Los políticos no aprendieron las lecciones de la crisis que hace más de una década erosionó nuestras instituciones y que dejó al desnudo la podredumbre de la dirigencia que ha ejercido el poder.
Un sector de líderes y dirigentes tienen en marcha planes maquiavélicos para forzar el fracaso de las elecciones convocadas para noviembre y dar al traste con la democracia de Honduras.
Está en curso una estrategia para llevar al país hacia una dictadura y un Estado de derecho fallido, pasando por encima de la voluntad del pueblo.
No hay otra conclusión a la que se puede llegar cuando se pasa revista a lo que ocurre en el seno del Consejo Nacional Electoral, en el Poder Ejecutivo y en el Congreso de la República.
Hay zancadillas puestas sobre el proceso de consulta popular, en desconocimiento de la legalidad, la legitimidad y de la alternancia en el ejercicio del poder.
¿Elecciones, democracia y zancadillas?
¿No entienden los grupos termocéfalos que se aferran al poder que la voz del pueblo debe ser escuchada y que la voluntad de la mayoría es la que tiene que primar?
¿Qué es transparencia electoral para los que proclaman la refundación de Libre? ¿Qué son comicios limpios, legítimos y justos para los opositores? ¿Acaso los procesos de consulta se pueden desdoblar de acuerdo con la visión de unos y de otros?

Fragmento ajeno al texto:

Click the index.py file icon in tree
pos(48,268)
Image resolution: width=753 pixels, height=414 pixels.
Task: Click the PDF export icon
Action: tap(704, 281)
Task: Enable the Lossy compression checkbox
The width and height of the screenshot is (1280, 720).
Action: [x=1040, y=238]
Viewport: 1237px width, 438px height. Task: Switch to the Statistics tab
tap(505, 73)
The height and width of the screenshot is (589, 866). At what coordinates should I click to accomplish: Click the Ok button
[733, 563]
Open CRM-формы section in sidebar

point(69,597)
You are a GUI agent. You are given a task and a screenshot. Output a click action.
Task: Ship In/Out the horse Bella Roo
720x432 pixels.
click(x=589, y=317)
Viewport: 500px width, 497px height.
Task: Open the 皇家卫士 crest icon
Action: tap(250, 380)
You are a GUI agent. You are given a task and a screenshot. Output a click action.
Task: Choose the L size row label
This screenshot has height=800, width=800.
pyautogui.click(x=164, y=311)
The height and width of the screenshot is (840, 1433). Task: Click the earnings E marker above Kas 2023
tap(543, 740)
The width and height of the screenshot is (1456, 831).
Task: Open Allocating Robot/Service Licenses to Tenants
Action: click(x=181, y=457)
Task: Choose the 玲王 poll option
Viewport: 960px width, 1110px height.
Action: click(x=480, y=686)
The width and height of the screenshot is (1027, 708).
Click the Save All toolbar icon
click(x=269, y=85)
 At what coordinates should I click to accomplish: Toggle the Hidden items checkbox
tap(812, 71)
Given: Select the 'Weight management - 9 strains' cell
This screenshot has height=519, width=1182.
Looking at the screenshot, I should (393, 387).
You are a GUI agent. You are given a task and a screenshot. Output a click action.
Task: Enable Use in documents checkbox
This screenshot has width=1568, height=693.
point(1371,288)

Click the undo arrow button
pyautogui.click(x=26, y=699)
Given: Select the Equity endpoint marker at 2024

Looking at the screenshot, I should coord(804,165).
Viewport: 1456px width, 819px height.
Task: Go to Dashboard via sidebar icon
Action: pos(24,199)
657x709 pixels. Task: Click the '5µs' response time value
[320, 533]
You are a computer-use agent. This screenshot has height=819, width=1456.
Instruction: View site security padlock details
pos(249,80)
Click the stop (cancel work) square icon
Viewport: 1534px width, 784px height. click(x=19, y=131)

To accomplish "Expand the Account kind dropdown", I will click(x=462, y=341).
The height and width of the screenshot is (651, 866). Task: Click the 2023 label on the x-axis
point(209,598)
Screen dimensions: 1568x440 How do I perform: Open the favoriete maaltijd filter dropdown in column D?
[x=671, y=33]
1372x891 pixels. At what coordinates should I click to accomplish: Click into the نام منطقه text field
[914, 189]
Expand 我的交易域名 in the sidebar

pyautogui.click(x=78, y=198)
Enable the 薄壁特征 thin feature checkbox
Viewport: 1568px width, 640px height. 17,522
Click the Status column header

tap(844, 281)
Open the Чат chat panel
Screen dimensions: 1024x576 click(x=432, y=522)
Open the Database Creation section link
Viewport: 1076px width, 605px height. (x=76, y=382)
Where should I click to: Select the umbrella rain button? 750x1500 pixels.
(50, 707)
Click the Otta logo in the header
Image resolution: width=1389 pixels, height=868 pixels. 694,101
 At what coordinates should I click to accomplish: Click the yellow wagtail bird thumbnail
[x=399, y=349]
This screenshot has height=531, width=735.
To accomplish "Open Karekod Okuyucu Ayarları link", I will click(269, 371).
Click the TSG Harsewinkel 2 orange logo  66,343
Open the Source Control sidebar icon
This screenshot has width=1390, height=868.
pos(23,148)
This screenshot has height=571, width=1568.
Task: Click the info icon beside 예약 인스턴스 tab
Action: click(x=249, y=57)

A pocos meses de que se cumpla la fecha para la que han sido convocadas las elecciones generales, los políticos han demostrado que no tienen intención de sostener la democracia ni de ejercer el poder por delegación popular.
Los hondureños que tenemos verdadera vocación democrática, respeto a las leyes y apego a los postulados del Estado de derecho, estamos en alerta y permanecemos vigilantes de las torcidas intenciones de algunos de darle un golpe a nuestra institucionalidad.
En el fondo, cada uno de los grupos sectarios que medran en este país va detrás de sus conveniencias que no necesariamente responden al reclamo esencial del pueblo.
Son juegos políticos, malabares proselitistas y manifestaciones histriónicas que se han repetido en muchos momentos de la historia del país. Necesitamos interpretar los hechos y pasarle factura a los políticos que han conducido a Honduras a ser un país empobrecido, corrupto y subdesarrollado.
La Confraternidad Evangélica y la Conferencia Episcopal han exhortado a la población hondureña a unirse a la jornada de oración por una Honduras en paz, un país que procure la justicia y una nación que tenga puesta la mirada en el fortalecimiento de la institucionalidad.
Éstos son los principios que debemos defender sin mezquindades ni hipocresías. Al fin y al cabo, hay que robustecer la democracia, salir en masa a las urnas a expresar nuestra decisión. Esto es respetar la voluntad de la mayoría y hacer valer la voz del pueblo.